Il film di Jacques Audiard, Palma d’oro a Cannes, esaltato da attori non professionisti, racconta come la banlieue sia solo un altro luogo in cui combattere
«La natura politica del film sta nella volontà di dare un nome e una storia a personaggi anonimi e sconosciuti, e i migranti sono per definizione figure anonime. La forma del cinema può dar loro un passato, un tragitto e un futuro» (Jacques Audiard). Non è perché bisogna per forza difendere le scelte della giuria di Cannes 2015, guidata dagli adorabili fratelli Coen, che gli ha dato la Palma d’Oro; né perché Dheepan ha un tema che esce quotidianamente, e drammaticamente, dalla cronaca (la fuga di poveri e sciagurati di tutto il mondo dai loro paesi), alimentando giustamente un colossale senso di colpa nell’Occidente migliore. Difendo e consiglio di andare a vedere l’ultimo film di Jacques Audiard, premiato, secondo alcuni, nonostante sia uno dei suoi meno riusciti, perché ha forza tematica e narrativa in abbondanza per imporsi all’interesse del pubblico, anche non cinefilo, anche non ossequioso delle scelte dei festival.
Il primo punto di forza è la presenza, nei ruoli dei protagonisti, di attori non professionisti: Dheepan, combattente tamil che fugge in Francia dopo la sconfitta della sua parte nella guerra civile di Sri Lanka, ha il volto di Jesuthasan Antonythasan, che di quell’esercito ha fatto parte davvero; e Jalini, che si finge sua sposa e con lui fugge in Francia, portando con se la dodicenne Yllayaal, estranea a entrambi (la interpreta Claudine Vinasithamby), ha il dolce ma determinato piglio di Kalieaswari Srinivasan, indiana di Madras.
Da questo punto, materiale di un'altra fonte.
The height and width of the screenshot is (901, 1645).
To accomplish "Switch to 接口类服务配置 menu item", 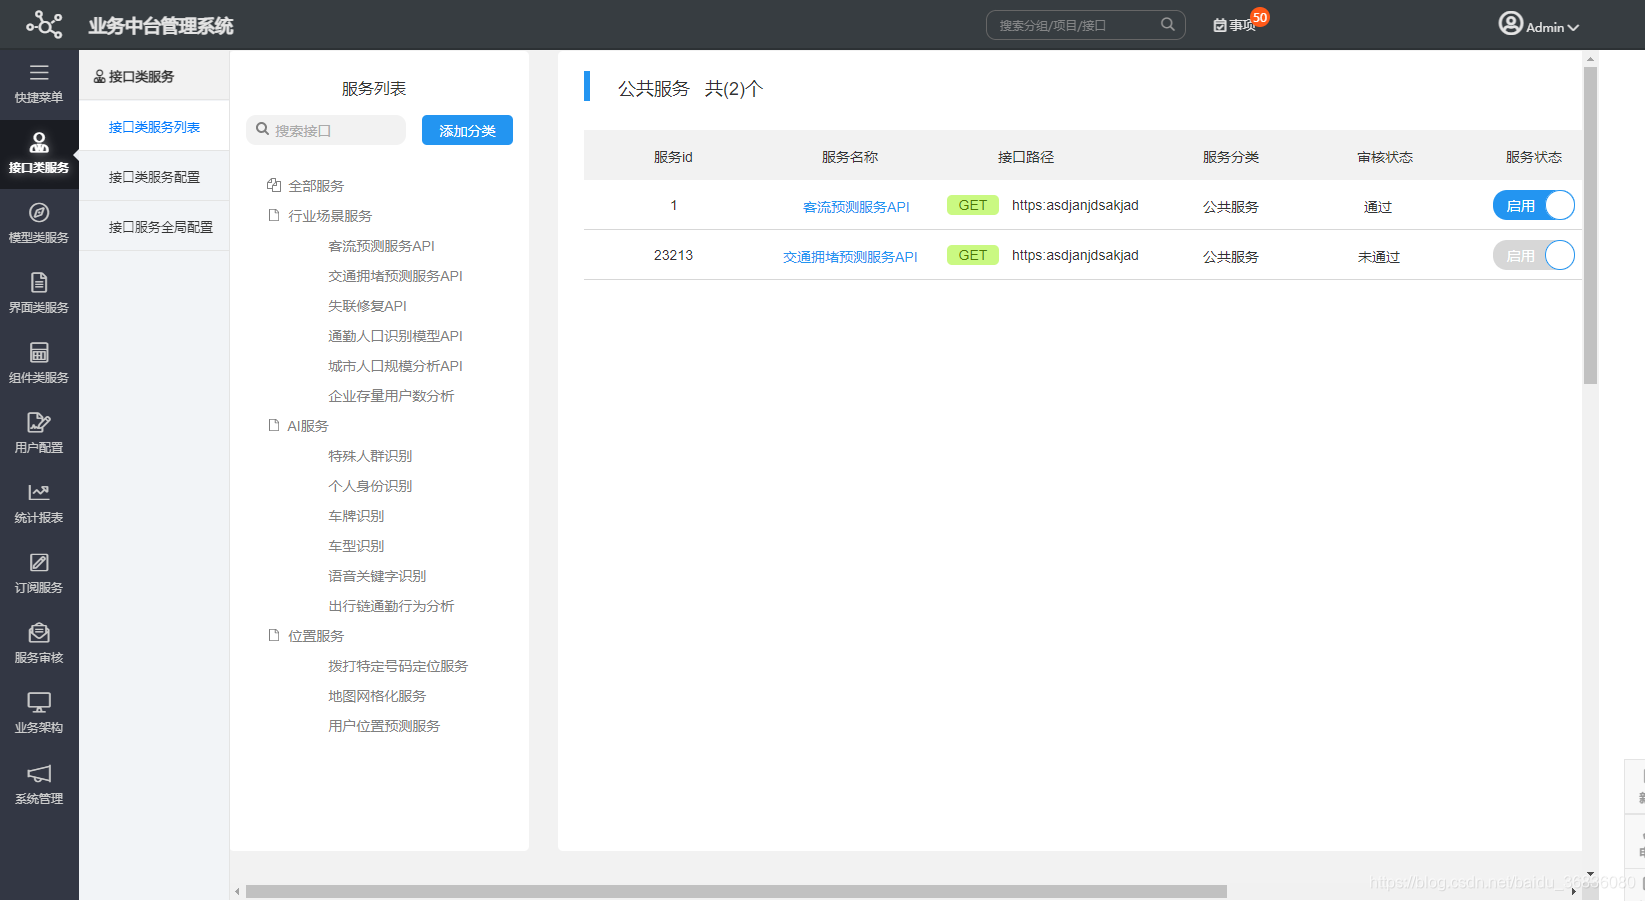I will click(x=153, y=176).

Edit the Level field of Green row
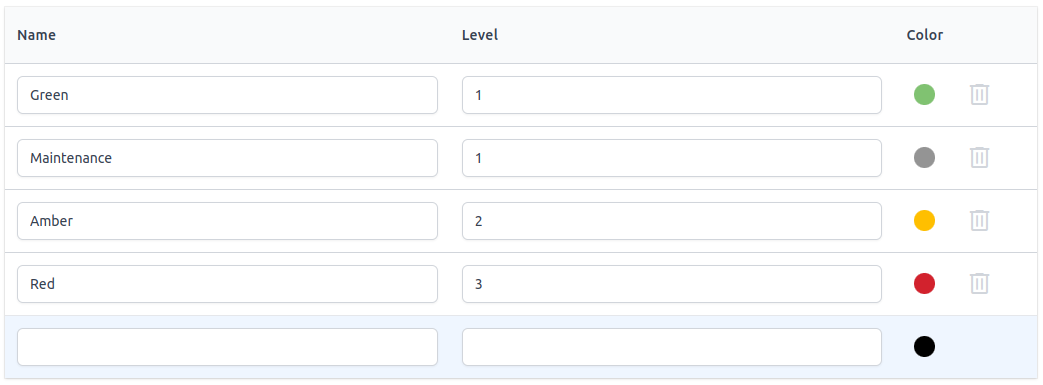[x=672, y=95]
Non c’è solo il merito di Audiard di averli saputi dirigere e amalgamare benissimo, nella loro odissea nella banlieue parigine per diventare quella vera famiglia che prima interpretano, poi finiscono per sognare sul serio, ma che non sono: c’è il fatto che grazie alla loro iniziale spontaneità, quasi non recitazione, Dheepan riesce a percorrere una traiettoria molto interessante dal naturalismo alla fiction, mentre il film vira dal dramma sociale al thriller con venature sentimentali facendo dei nostri protagonisti degli eroi in senso cinematografico, e portandoli quindi a recitare, quasi a loro insaputa, loro malgrado.
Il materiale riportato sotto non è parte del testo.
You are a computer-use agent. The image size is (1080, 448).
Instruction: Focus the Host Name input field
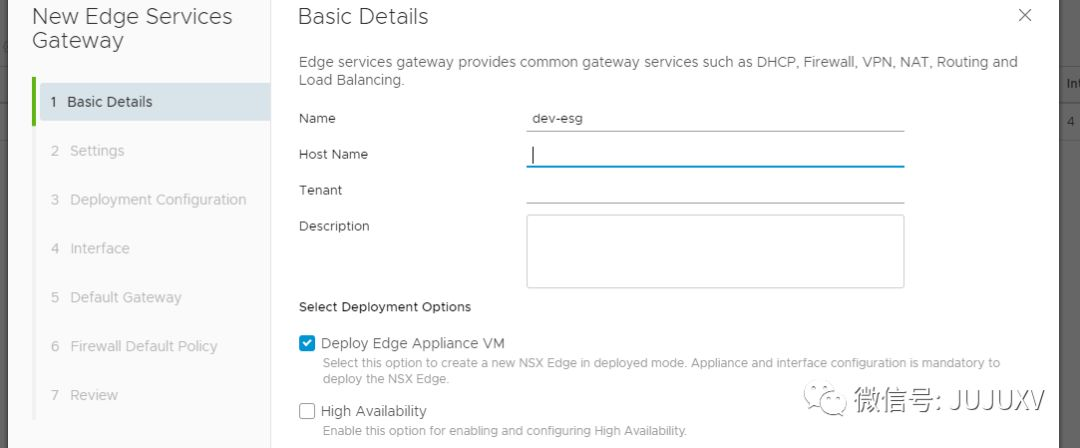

Lui, l’unico vero guerriero, forte di un’abilità, di un coraggio che nascono dalle viscere e dal terrore, stermina un numero forse inverosimile di teppistelli debosciati, depressi e senza futuro, piccoli gangster con cui ha dovuto convivere (nell’impeccabile ruolo di custode) in un condominio-galera imbottito di droga, ma che ora stanno diventando un ostacolo al suo futuro. Lei, restandogli accanto, sopravvivendo al suo lavoro di badante in un appartamento popolato di banditi paranoici dall’aria perfino romantica – almeno ai suoi occhi – e finendo per mostrare a Dheepan che nonostante tutta questa ostilità, estraneità e violenza, forse un sentimento tra loro può sbocciare. La piccola infine, incarnando uno stelo di domani in un mondo che prima o poi riuscirà forse a superare guerre, genocidi, migrazioni, povertà, ignoranza e altro.
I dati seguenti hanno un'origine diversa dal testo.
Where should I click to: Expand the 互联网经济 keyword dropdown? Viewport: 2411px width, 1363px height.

Ma il merito del regista dei bellissimi Il profeta, ritratto claustrofobico di un leader (la scoperta Tahar Rahim), che si forgia e afferma in carcere e Un sapore di ruggine e ossa, storia di un amore impossibile, “deforme” eppure trionfante (con una strepitosa Marion Cotillard) è anche aver evitato ogni tipo di retorica umanista o antiumanista (dalla poeticizzazione dell’esule senza risorse e luce alla denuncia dello spietato militare brutto, sporco e cattivo, che pure Dheepan era), raccontando senza tentazioni documentarie o da telegiornale una storia d’amore che si colloca tra le macerie di ieri (Sri Lanka), e ancor di più dell’oggi (Parigi). Verso un domani che vediamo nell’idilliaco finale londinese, in un’Inghilterra totalmente indianizzata per luci e colori, che è sogno molto più che realtà: perché la parabola del film si è compiuta e i neo-attori, o forse sarebbe meglio dire quelle persone che sul set hanno anche un po’ improvvisato interpretando se stesse, in uno script molto aperto, sono diventati a tutto tondo personaggi di cinema.